## WHAT YOU NEED TO DO
The expected answer is a verbatim transcription of the lines below, beginning with the first and ending with the line that holds "About Us (160, 2135)", without pictures.

Extracted records
_ _ _ _

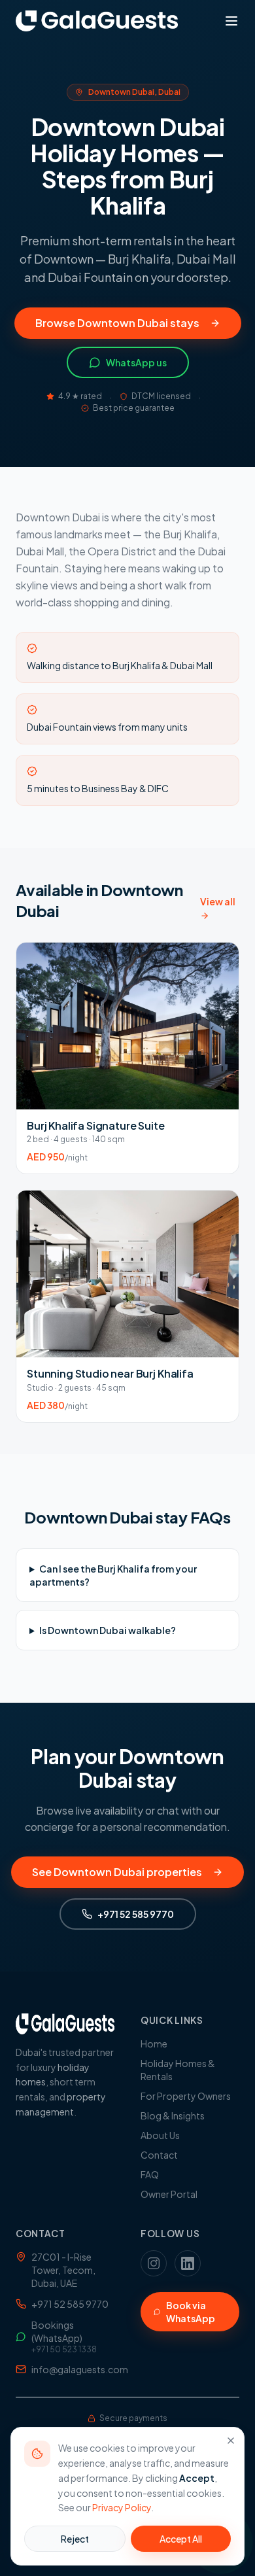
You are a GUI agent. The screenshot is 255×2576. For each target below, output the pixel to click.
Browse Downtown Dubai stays (117, 323)
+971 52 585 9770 (135, 1914)
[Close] (231, 2440)
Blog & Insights (173, 2115)
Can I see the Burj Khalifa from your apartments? (113, 1575)
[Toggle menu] (231, 21)
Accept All (181, 2539)
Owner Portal (169, 2194)
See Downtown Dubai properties (117, 1872)
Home (154, 2043)
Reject (75, 2539)
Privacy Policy (121, 2507)
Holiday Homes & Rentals (178, 2069)
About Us (160, 2135)
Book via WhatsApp (190, 2311)
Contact (159, 2155)
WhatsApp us (136, 362)
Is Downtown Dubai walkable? (107, 1630)
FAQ (150, 2174)
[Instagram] (154, 2263)
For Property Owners (186, 2096)
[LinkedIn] (188, 2263)
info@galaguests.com (72, 2369)
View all (217, 901)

_ _ _ _

## ANSWER AREA
You are a GUI agent. The screenshot is 255×2576. For each target below, output the pixel to click.
Browse Downtown Dubai stays (117, 323)
+971 52 585 9770 (135, 1914)
[Close] (231, 2440)
Blog & Insights (173, 2115)
Can I see the Burj Khalifa from your apartments? (113, 1575)
[Toggle menu] (231, 21)
Accept All (181, 2539)
Owner Portal (169, 2194)
See Downtown Dubai properties (117, 1872)
Home (154, 2043)
Reject (75, 2539)
Privacy Policy (121, 2507)
Holiday Homes & Rentals (178, 2069)
About Us (160, 2135)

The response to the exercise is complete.